Thursday 6 December 2012

Surgical Self Flagellation



Sir Bruce Keogh is  in the news today because of his appearance on tonight's edition of ' The Report'  - a topical programme on Radio 4 which today deals with Surgeons under Scrutiny. 
I have blogged many times previously about surgical scrutiny,  most recently here. I have always been a huge supporter of this initiative - after all how could anyone argue with a patient's right to know the competence of the doctor who is about to cut them open with a sharp knife with the stated intention of making them feel better! What the public and many non cardiac surgeons probably do not realise is the frantic and often difficult discussions that went on within the cardiac surgical community before the issue was forced by a Freedom of Information request by the Guardian newspaper in 2005. It published outcomes of most cardiac surgeons in the early part of that year and the cast was die. Contrary to popular folklore, there are still many cardiac surgeons who are still opposed to publication of individual surgeons' results. Interestingly, the Society of Cardiothoracic Surgeons (which is responsible for the handling and publication of this data) has not published anything for three or more years (much to the chagrin of the Medical Director of the NHS and previous Society President, the same Sir Bruce Keogh). Since then, there is no doubt that results of heart operations have improved. To state that publication of outcomes is the principal reason for this improvement is however to be disingenuous. Improvements were occurring before results were published and results for other speciality procedures have also improved. Many of my colleagues around the country argue (rightly in my opinion) that we have concentrated on this issue for far too long and have too many scars of self immolation to prove it. There are undoubted consequences of this approach and the results of the experiment in cardiac surgery prove this - the presence of the rather conspicuous elephant in the room otherwise known as Risk Aversion. This might not be very obvious to those who reside within the Cardiac surgery NHS bubble. Recently , I met up with a colleague who used to work in London and who now works in Denmark. She stated that until she moved away, she had not realised just how risk averse cardiac surgeons in the UK had become. 
There is a surgical aphorism that states that 'the good surgeon knows when to operate and the wise one knows when not to operate.' Risk aversion is not always bad - it is often wise and sensible.  When however, aversion becomes the default position, as it has done in many places in the UK, it does not mean we all have become wise, but that we are now doing a great disservice to many patients with treatable heart conditions.

1 comment:

  1. Norman, I think you're correct. I have a great deal of respect for Prof. Sir Bruce Keogh and the work that he did in the early days post Bristol, to bring the Society (of cardiothoracic surgeons) forward in their use of accurate and risk-adjusted data.

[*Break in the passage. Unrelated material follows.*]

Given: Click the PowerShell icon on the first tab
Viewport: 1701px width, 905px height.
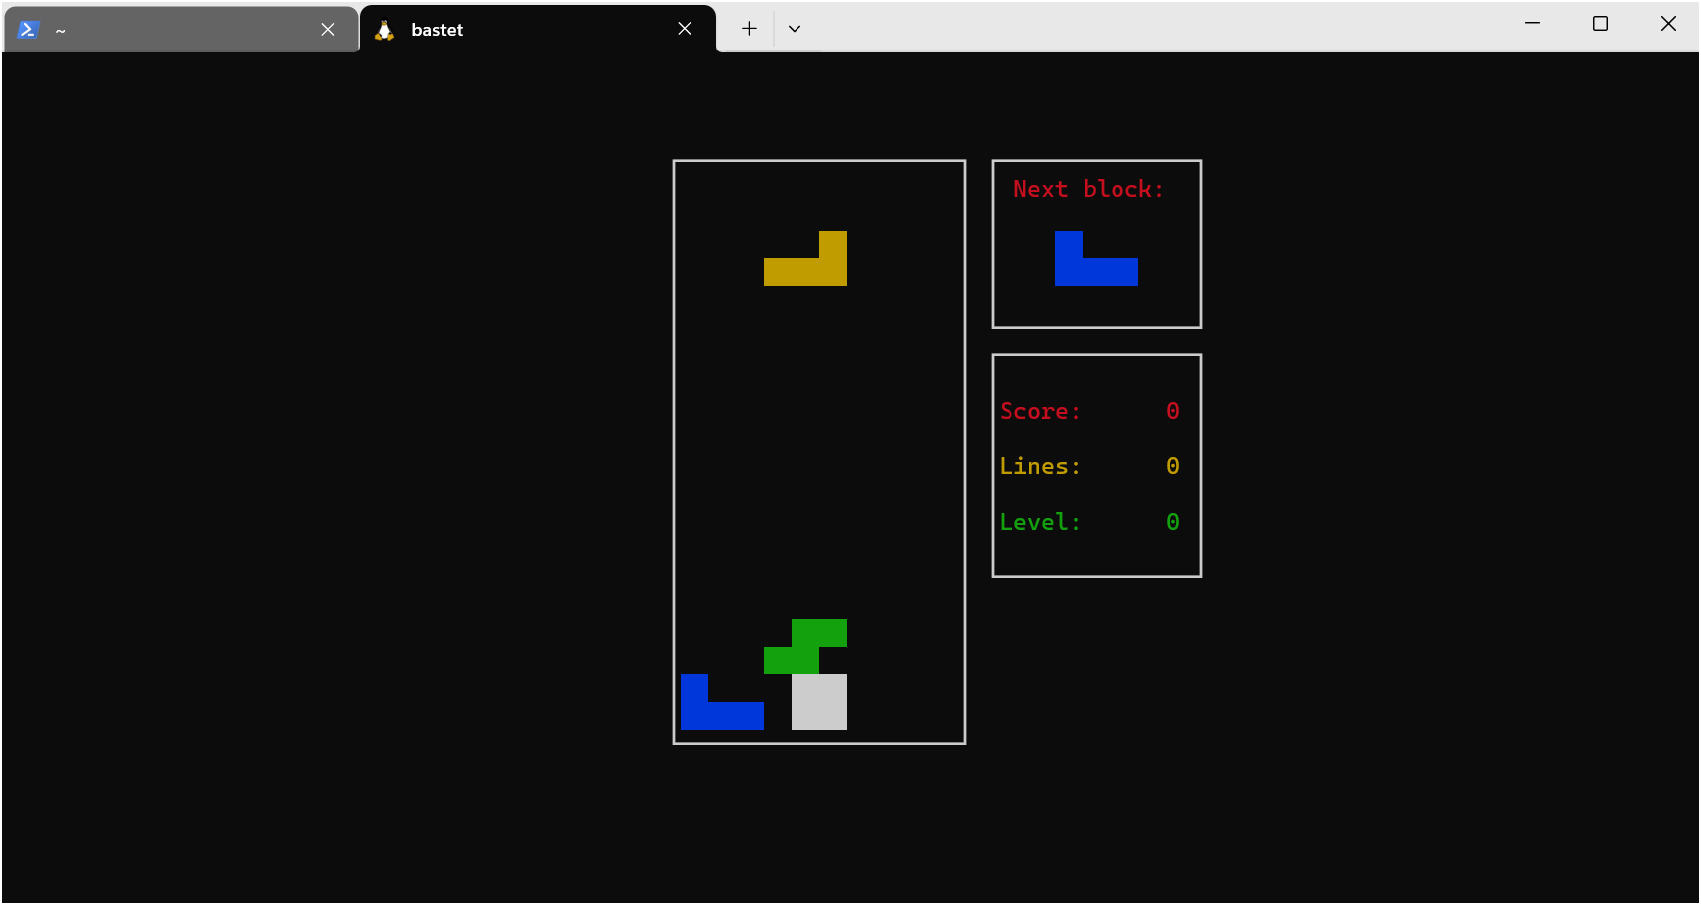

    It was a thankless task and one that was often described as like herding cats. Many of us in the Med Tech industry and other interested parties were very supportive - but we were also amazed when Bruce was finally able to get the Society to agree to publish surgeon specific data.
    Having worked amongst many of the surgeons of that era, I remember a degree of 'closed shop' and intolerance to examination. It was no mean feat to overcome this type of cultural challenge.

    The key point hinges though on those three words... Risk-adjusted data...
    The quality of data collection in the NHS is in my view relatively poor.
    However, if good-quality data is recovered from systems, hospitals or surgical teams - then it can be used to provide accurate and independently validated risk adjustment (for things like concomitant factors and other risks).

    The issue of risk aversion in practice then should not materialise. This is because any high-risk procedure will be taken into account and not adversely skew the data if the eventual outcome is not positive.

    I believe the real issue is more to do with the populist idea of league tables and overly simplistic statistics. One of the worst examples in my opinion in the health sector is that of Dr Foster. I often cringe when listening to news reports that cite Dr Foster data - either out of context or where the Dr Foster data does not have any apparent statistical validation.

    These issues are bad enough when they start to inform populist opinion but become seriously flawed when they are used by either government or opposition to drive policy.

    I have always been of the opinion that good data can drive good and improved practice. The issue is understanding how to interpret it and use it effectively and honestly.